On Fri, 2025-01-17 at 08:54 +0100, Steffen Klassert wrote:
Hi Jianbo,
I talked with Sabrina and it looks we can't simply do this. Because both xfrm_add_sa_expire() and xfrm_timer_handler() calling __xfrm_state_delete() under spin lock. If we move the xfrm_dev_state_delete() out of __xfrm_state_delete(), all the places need to be handled correctly.
At the same time xfrm_timer_handler() calling xfrm_dev_state_update_stats before __xfrm_state_delete(). Should we also take care of it to make sure the state change and delete are called at the same time?
Hi Steffen, do you have any comments?
Can't you just fix this in bonding? xfrm_timer_handler() can't sleep anyway, even if you remove the spinlock, it is a timer function.

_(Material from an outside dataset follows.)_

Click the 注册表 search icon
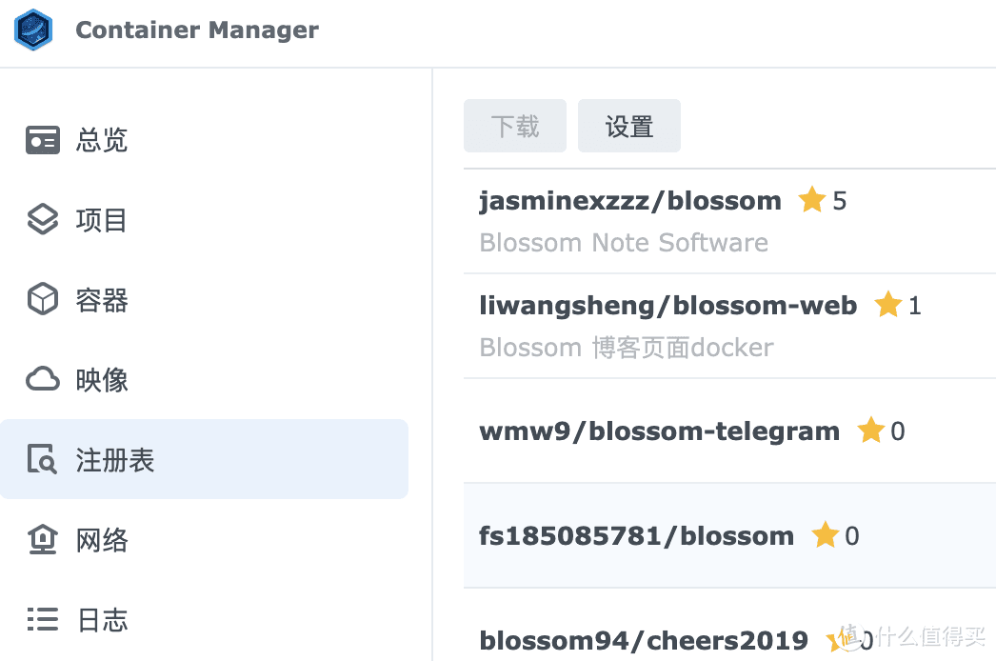Viewport: 996px width, 661px height. coord(42,460)
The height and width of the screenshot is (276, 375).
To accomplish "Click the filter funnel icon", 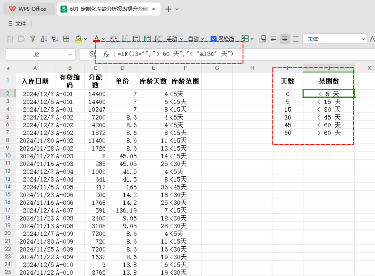I will pyautogui.click(x=33, y=39).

I am not sure this can be fixed in bonding given that the xdo_dev_state_delete op could, in the general case, sleep while talking to the hardware. I don't think it's reasonable to expect devices to offload xfrm while the kernel holds a spinlock. Bonding just exposed this assumption mismatch because of the mutex that was added to replace a spinlock which exhibited the same problem we are talking about here.
Do the dev offload operations need to be synchronous? Couldn't __xfrm_state_delete instead schedule a wq to do the dev offload? I saw there's already an xfrm_state_gc_task that's invoked to call xfrm_dev_state_free, perhaps that could be used to do the delete as well?
Cosmin.